Please, please, please, try to hold on to the happier times and know that you are doing the best you can in awful circumstances. This is almost certainly the illness and the medication talking. Also, keep an eye on urinary issues, they have an enormous impact on behaviour and certainly not in a good way!
We often hurt those we love most when we are hurting ourselves. I know when our daughter died, for about 48 hours I said the most terrible things and really acted badly towards my husband who was doing his best to stay strong. The only excuse I can find is that I was out of my mind with anger and grief. I expect he feels much the same.
Is there a way you can get someone to take care of him whilst you have 48 hours away?

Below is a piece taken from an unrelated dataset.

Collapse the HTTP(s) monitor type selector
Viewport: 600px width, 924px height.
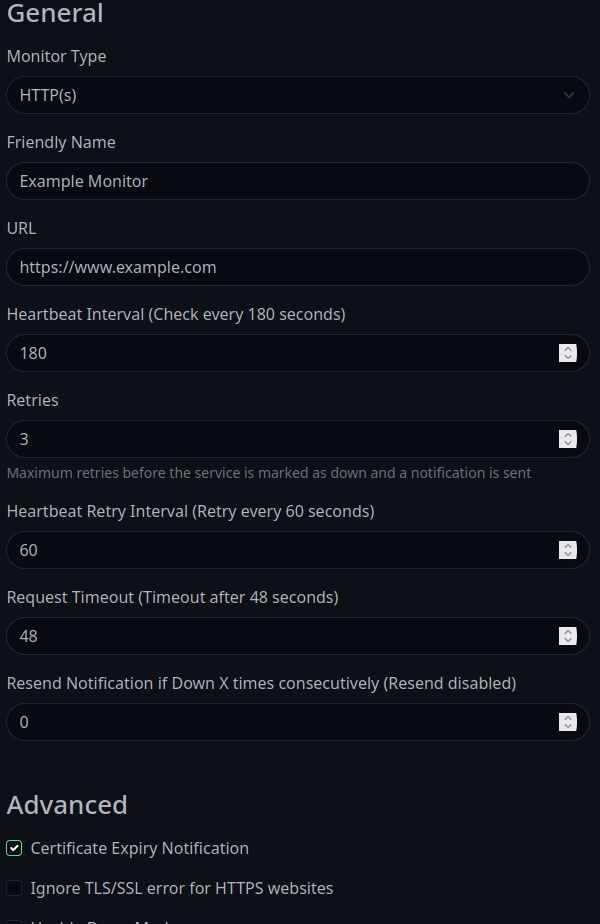[x=298, y=95]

Sometimes just getting away from it for a very short time can make the situation more bearable.
My thoughts remain with you.
JustALaugh, I can only assume you are living up to your name which should be JustInappropriate.

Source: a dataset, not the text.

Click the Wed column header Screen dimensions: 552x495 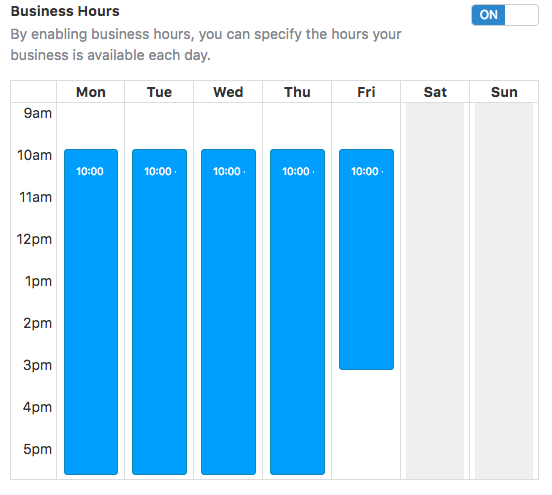click(x=228, y=92)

Teddy111 Tue 10-Jul-18 20:15:32

Thank you all for the messages,it has given me a lift and things to think about.I asked at the local carers center and was invited to a meeting.It was all about what bank they were going to use as no longer a charity.A lady rang to ask if it had been helpful and I said,I didn't know any of the details discussed and it wasn't what I was looking for.She asked me if a counsellor might help,I have been 3 times,a very nice lady who just listens to my woes and it does help a bit.He had a blood test yesterday,then saw consultant, who said his blood results meant he could not have chemotherapy today.Dr said they will try again next week.
This morning he felt worse than he did last week ,when he was admitted for the week.He says he will give it till tomorrow and then ring the oncology center.
I think the business of not getting a bath,as he is such a clean man,was when he was trying to get control of things,he kept saying 'Money is leaching out of my account and no income now'.Heart,plus cancer,no income and getting rid of our vehicles and always, he has made it his mantra 'Try to save a few bob' Which often makes a misery of what you get ,because, it was never to be what you actually wanted.
I see the counsellor tomorrow.

loopyloo Tue 10-Jul-18 20:23:56

Teddy, does he get attendance allowance and you, carers allowance? Do contact Macmillan for help.
You are doing so much to support him, wishing you all the best.

Teddy111 Tue 10-Jul-18 21:14:07

I think you are right icanhandthemback,I feel resentment in me because I cannot even remember the last time I was not at home overnight.This is nobody's fault,it is just how things are.It tends to make you shut down on the outer world, which is so bad as you get older.It seems as if you are on duty.
Neighbours on either side,moved,a couple went to a care setting that they had planned for five years.We were not close but very comfortable.The lady from the other side used to come most afternoons for a chat.Her partner of 30 years died 2 years ago and she thought change would help,as her bungalow was down a drive she never saw a person all day,she became desperate to move back to that village,as she knew everybody.We both have dogs and just chatting took some time up. She sometimes went with me to visit him in hospital.We phone each other quite a lot and remain good friends.
I feel such guilt, moaning,I think it's because of the uncertainty of the future. Thank you all again for your thoughts.

grannyactivist Tue 10-Jul-18 21:14:50

Teddy111 flowers You are amazing! You are doing a wonderful job!
Please accept whatever help is available for you and for your husband.

Teddy111 Tue 10-Jul-18 21:17:19

No,I will ask about that at carer center tomorrow,thank you,loopyloo.